Does the balance in the lobpot work?

sort

manero

4 years ago

Most likely the answer is already in the question. But I still ask myself: what is wrong with the balance?
Is it an Elo calculation problem?
here are some examples:

B1122995 26 on Highway 95 v5

B1122837 19 on FolsomDamDeluxeV4
Where in addition to the difference in rank in a team there is also numerical superiority.
Is only a statistical mathematical calculation of the balance between the two teams made, without detecting the number of players, as in the case of the second game?
Or is the quality of the individual player considered instead and his relative strength based on his rank? Because it is not the same thing.
in my opinion we should:
1) consider the number of players first, (What's the point of starting a game when there is already an obvious numerical disadvantage? Not all players are capable of handling two fac and two comms)
2) the balanced division between the two teams of the strongest players
3) the balanced division between the two teams of players with medium strength
4) the balanced division between the two teams of the weakest players.
It can be done or already consider all this already?
Thank you

+2 / -0

dyth68

4 years ago

What would such an implementation look like in detail?
E.g. trying to equalize average ELOs of two teams?

+0 / -0

manero

4 years ago

Yes.

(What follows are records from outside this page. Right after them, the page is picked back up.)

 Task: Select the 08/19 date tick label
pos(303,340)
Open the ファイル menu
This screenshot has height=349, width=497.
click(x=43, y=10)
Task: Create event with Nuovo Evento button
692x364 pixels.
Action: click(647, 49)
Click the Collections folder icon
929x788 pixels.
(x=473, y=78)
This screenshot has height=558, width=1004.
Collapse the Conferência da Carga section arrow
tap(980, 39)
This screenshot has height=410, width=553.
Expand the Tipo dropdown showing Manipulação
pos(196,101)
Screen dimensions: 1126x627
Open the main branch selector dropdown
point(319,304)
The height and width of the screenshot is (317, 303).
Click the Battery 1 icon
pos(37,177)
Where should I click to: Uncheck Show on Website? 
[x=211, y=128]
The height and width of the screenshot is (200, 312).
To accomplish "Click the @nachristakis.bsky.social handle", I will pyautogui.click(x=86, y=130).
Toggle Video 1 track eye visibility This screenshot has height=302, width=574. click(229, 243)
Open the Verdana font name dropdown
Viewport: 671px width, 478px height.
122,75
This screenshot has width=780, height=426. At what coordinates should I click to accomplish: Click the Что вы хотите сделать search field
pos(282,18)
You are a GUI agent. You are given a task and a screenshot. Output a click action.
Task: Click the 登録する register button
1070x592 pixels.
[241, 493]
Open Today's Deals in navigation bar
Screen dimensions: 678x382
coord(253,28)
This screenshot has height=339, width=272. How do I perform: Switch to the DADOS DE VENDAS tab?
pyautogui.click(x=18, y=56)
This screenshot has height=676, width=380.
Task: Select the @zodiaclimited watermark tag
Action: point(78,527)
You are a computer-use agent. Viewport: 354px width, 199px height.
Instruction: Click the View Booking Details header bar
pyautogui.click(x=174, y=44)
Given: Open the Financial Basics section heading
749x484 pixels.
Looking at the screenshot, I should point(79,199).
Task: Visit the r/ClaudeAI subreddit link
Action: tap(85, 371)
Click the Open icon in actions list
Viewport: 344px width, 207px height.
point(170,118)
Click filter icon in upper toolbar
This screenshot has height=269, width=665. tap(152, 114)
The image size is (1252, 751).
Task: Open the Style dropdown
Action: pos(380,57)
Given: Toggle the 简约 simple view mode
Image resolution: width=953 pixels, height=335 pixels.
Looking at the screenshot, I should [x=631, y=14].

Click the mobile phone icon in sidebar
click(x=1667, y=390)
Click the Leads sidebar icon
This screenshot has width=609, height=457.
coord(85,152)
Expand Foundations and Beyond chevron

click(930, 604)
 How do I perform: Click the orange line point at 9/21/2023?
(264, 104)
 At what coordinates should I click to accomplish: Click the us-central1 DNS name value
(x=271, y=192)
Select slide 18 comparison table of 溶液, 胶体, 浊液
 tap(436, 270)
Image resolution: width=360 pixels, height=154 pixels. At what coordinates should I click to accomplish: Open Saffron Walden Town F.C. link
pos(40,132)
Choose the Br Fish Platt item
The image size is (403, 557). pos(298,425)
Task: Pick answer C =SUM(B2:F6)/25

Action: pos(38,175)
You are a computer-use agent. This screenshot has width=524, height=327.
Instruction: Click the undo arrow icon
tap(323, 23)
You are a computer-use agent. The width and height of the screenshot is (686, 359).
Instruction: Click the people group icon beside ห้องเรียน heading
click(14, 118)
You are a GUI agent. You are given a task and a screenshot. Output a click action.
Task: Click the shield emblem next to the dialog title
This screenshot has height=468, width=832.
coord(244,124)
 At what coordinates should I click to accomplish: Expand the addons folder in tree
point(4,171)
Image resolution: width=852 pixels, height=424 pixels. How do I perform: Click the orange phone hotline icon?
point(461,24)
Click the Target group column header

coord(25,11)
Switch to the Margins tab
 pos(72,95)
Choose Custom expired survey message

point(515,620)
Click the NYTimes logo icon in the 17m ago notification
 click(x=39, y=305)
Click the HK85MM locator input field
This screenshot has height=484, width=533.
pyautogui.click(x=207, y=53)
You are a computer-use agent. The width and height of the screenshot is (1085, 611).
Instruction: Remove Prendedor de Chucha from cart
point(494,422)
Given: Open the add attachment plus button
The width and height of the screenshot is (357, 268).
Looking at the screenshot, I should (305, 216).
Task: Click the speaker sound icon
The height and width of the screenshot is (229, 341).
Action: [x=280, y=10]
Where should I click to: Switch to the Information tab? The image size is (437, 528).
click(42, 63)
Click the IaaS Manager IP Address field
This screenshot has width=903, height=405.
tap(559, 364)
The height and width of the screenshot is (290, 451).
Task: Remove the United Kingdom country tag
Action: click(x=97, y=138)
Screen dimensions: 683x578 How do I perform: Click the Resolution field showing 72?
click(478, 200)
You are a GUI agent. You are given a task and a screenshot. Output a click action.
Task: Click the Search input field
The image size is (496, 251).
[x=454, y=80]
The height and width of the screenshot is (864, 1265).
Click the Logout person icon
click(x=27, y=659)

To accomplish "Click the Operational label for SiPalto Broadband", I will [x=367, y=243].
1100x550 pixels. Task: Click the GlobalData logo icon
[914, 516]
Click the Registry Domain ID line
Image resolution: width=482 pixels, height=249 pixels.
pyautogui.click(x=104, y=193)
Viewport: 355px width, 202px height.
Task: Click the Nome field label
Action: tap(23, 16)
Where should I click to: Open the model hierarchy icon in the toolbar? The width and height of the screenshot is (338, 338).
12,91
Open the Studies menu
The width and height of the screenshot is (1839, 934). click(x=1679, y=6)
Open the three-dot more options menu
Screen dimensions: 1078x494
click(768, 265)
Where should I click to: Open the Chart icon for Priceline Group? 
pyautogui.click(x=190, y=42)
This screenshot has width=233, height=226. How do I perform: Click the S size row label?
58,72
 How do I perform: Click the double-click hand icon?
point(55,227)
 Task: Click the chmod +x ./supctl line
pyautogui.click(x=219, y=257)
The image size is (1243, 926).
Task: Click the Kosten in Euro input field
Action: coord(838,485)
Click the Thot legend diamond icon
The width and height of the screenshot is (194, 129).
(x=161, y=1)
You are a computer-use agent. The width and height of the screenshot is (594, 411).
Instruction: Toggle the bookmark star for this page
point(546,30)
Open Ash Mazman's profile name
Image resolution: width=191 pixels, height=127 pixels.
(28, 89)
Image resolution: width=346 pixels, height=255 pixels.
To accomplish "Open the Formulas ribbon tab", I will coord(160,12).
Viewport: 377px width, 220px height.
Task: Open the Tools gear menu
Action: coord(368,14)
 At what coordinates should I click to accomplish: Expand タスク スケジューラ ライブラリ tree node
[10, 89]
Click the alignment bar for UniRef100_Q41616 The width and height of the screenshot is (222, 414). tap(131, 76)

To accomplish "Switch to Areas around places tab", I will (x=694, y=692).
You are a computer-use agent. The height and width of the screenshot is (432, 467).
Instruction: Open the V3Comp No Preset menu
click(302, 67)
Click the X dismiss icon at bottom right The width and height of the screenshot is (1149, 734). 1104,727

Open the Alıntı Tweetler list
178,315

I don't know how the program evaluates the balance, but given the errors I assume it does a mathematical average of the elo, trying to get as close as possible to 50% for both teams.
This is valid from the point of view of computers for AI, but not from the point of view of humans. I attended a game with Godde

B1122182 15 on FolsomDamDeluxeV4, against 4 blues and one less player, and clearly we lost. So you have to count the players per head, that is to prevent the start of games with unequal number of players, and furthermore the skills of a purple or blue player must be equally distributed, equating the purple ranks with the blues in the distribution of the troops, and So on in the intermediate ranks, as far as possible.
In summary you cannot put a player like godde, for example with 5 rank orange to balance against 4 blues and 2 reds, it cannot be the same thing.

+0 / -0

Dave[tB]

4 years ago

I'm not sure how the algorithm is calculated, but one fix might be adding variance as a parameter...ie, picking from a number of options with acceptable win % based on the lowest variance of skill within each team. Or perhaps the lowest difference in variance between teams.

+1 / -0

Brackman

4 years ago
(edited 4 years ago)

In the games in question, the shown win probabilities deviate strongly from 50%. Even though clan mates are put together, there should be enough team configurations with such high player numbers to balance the teams out. I think there are 2 possible reasons for the discrepancy:

1. After a game, the whole time-dependency of player ratings changes. If a player looses a game, WHR thinks that the player was already worse before the game. The win probabilities shown on the website are according to player ratings during the game but with the knowledge of the game outcome. Indeed, the loosing teams of the games in question have a smaller win probability. Probably, the balancer estimated win probabilities closer to 50% before the game happened. This effect is especially strong if players with very uncertain ratings participate in the game.

2. IIRC, teams are not balanced according to rating mean value as it should be, but according to "shown rating" which is an elo limitation fluff delayed version of mean value - x * standard deviation with x > 0. So players who don't play often are underestimated by the balancer.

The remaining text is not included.